For the first time in several years, I decided not to create a list of New Year's Resolutions. If I did, I would be carrying over many of the things I had on last year's list.

According to Psychology Professor Chris McManus from University College in London in, I am a part of the majority when it comes to people who create "to do" lists but fail to keep them.

Here is a brief summary of what the British Professor says are some of the reasons we fail to follow through on our resolutions:

1 - Sometimes we don’t really want to change.
Think about the goals you set as each New Year approaches. Perhaps you want to walk more, Smoke less, or eat more veggies. Your reasons for doing so may be good, but deep inside you may not really want to make that change at all. The gap between what you hope to accomplish and what you actually wish to do can prevent you from reaching your goal.

2 - Your resolution may be a fantasy.
Many of us have dreams of how our lives can be. Your resolution may only be a wish that you hope to do one day. It is nice to say that you are in favor of changing a certain behavior, but you haven’t made any real commitment to making that change.

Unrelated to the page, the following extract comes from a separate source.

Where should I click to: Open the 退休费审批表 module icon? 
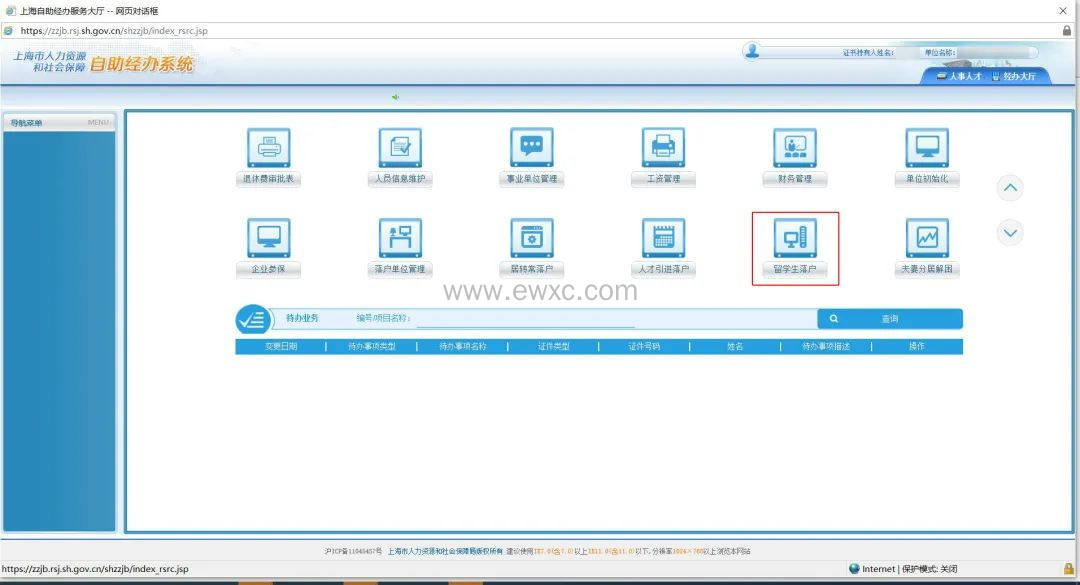pos(268,148)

3 - You lack a time frame.
It' easy to put off a commitment if you haven’t set a specific time goal. If you really want to keep this year’s resolution, be sure to think about how you plan to fit it into your current schedule. Set a real goal with a starting and end time.

The most interesting thing about all of this is that regardless of how many times we have failed, most of us will make new resolutions next year ad be optimistic--even if just for a little while.

How many New Year's Resolutions have you made good on in your life?